È già capitato, in passato. Ma oggi la situazione è decisamente più grave. Perché la “vacanza” dei giudici coincide con un momento che per due motivi serissimi richiederebbe, al contrario, che la Consulta funzioni a pieno regime. Il primo motivo sono le riforme costituzionali di cui si sta discutendo in Parlamento. La controversa riforma del Senato da sola richiede a gran voce che l’organo di massimo controllo costituzionale sia nel pieno delle sue facoltà e della sua legittimazione.
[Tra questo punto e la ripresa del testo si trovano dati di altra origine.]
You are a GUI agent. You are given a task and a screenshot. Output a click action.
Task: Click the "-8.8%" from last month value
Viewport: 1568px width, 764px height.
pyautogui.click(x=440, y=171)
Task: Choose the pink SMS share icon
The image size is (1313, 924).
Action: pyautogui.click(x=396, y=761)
Il secondo motivo, se vogliamo, è ancora più delicato. La Francia, dopo il terribile attacco jihadista del 13 novembre, sta velocemente modificando la sua Carta fondamentale. Ha già introdotto il diritto per il governo di proclamare l’emergenza nazionale per un periodo di tre mesi e ipotizza la sospensione di alcune garanzie dello Stato di diritto. Nell’Assemblée nationale c’è addirittura chi chiede la reintroduzione della pena di morte, che la Francia aveva abbandonato nel 1981, per chi usa bombe o kalashnikov. Contro i terroristi Parigi aveva usato la ghigliottina per le ultime volte nel 1957, durante la violenta “battaglia d’Algeri”; l’ultima esecuzione invece risale al 1977 e riguardò un rapinatore omicida.
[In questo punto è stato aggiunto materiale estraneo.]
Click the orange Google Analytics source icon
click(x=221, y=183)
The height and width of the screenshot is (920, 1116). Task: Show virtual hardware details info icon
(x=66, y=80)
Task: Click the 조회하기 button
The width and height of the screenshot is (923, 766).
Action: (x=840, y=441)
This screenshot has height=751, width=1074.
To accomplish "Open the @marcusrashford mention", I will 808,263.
In Italia non siamo a questo punto, per fortuna. Eppure va ricordato che negli anni del terrorismo delle Br anche un politico dalla fama di sincero democratico, Ugo La Malfa, chiese l’introduzione della pena capitale. Sarò forse un pessimista. Ma se dopo la Francia – Dio ne scampi – il terrorismo jihadista dovesse colpire anche il nostro Paese, non sono convinto che la nostra classe politica (oggi non nella sua forma migliore) sarebbe in grado di rispondere all’emergenza senza abbandonarsi a misure straordinarie o a dubbie leggi speciali. È per tutto ciò che in tempi burrascosi come questi serve assolutamente che il nostro organo supremo di garanzia costituzionale sia nel pieno della funzionalità.
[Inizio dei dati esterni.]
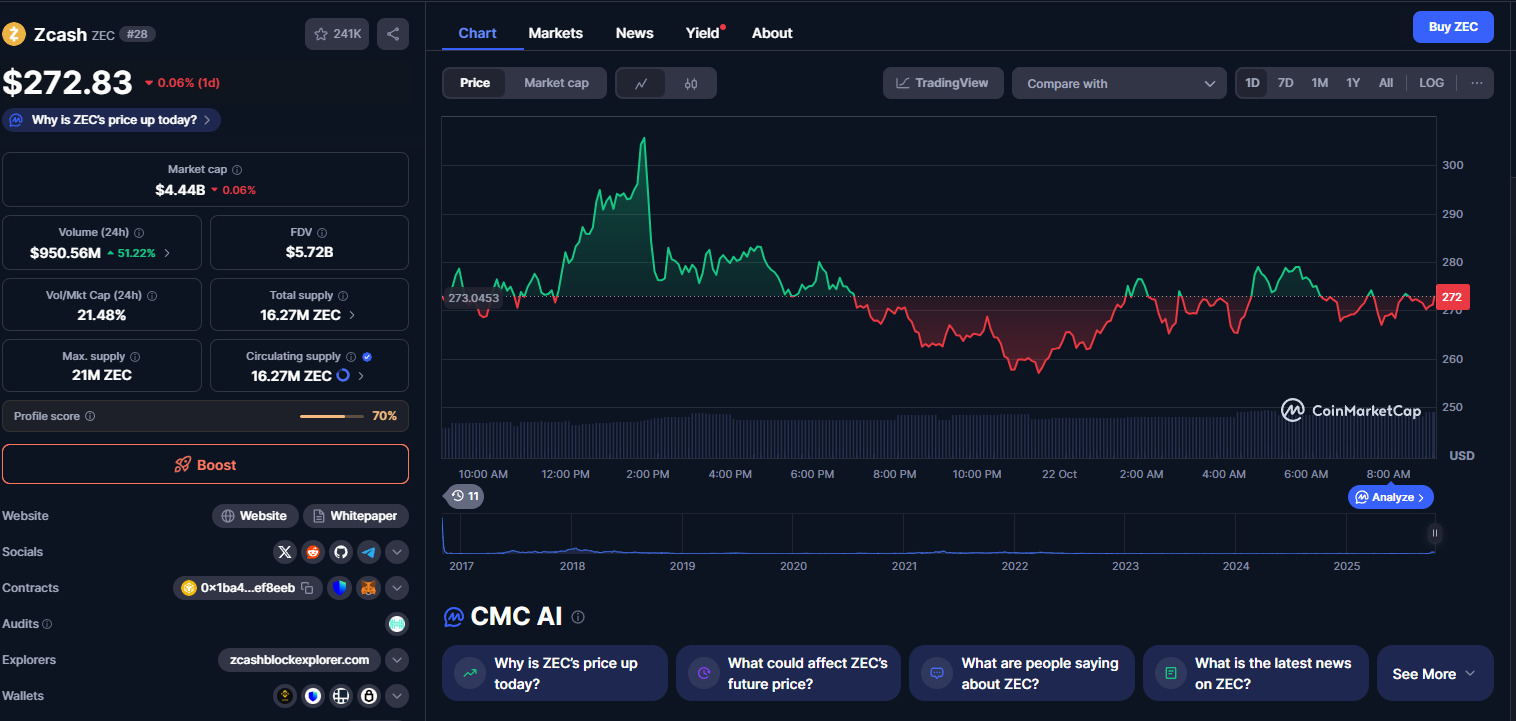Toggle chart to Market cap
1516x721 pixels.
coord(556,83)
Strano paese, l’Italia. Sulla questione dei giudici della Consulta mancanti gli unici che sembrano preoccupati di quel che (non) sta accadendo sono, al solito, i radicali. Tutti sembrano infischiarsene. Al momento, lo stesso presidente della Repubblica, Sergio Mattarella, non si è ancora pronunciato sul tema. Il suo predecessore Cossiga, di fronte a uno dei tanti ritardi nella nomina di alcuni giudici costituzionali, raccomandò al Parlamento di accelerare le sedute: ricordò che era uno dei suoi compiti fondamentali e annunciò che, in caso contrario, avrebbe velocemente provveduto a sciogliere le Camere.